From the records below, state how many lines hold the string "green", without any other text.

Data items

----------

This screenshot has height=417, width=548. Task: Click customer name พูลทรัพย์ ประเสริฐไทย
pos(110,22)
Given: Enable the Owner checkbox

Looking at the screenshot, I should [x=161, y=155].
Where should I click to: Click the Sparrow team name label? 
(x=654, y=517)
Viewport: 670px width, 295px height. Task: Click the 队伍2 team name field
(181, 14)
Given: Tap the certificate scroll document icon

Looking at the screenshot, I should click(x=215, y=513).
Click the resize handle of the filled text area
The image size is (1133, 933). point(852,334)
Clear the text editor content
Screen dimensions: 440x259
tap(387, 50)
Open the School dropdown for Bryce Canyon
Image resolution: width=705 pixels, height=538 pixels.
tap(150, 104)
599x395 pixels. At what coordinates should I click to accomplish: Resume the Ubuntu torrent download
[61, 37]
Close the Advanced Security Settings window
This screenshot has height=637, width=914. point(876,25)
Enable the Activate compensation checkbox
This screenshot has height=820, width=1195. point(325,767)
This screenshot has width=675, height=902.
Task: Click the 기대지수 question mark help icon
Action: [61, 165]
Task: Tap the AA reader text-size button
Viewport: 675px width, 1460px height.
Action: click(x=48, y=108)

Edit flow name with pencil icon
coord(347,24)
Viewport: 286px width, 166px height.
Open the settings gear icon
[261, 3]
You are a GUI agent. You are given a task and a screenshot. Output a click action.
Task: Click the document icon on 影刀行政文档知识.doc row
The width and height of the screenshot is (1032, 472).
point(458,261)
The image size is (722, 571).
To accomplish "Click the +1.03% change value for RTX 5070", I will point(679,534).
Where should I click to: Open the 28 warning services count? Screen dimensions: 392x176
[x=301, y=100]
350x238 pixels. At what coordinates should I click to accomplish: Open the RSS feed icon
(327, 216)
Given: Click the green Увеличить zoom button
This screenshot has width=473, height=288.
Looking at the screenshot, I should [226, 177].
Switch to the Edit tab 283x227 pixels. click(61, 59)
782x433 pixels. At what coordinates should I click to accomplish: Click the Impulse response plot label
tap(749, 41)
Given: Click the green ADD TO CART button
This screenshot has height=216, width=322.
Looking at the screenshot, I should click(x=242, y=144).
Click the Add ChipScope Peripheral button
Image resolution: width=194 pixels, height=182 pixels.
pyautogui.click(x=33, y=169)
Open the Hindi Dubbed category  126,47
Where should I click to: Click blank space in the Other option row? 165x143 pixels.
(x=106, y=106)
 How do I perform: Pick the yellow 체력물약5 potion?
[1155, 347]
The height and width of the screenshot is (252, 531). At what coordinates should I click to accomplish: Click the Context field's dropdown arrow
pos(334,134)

----------

Finished exercise: 2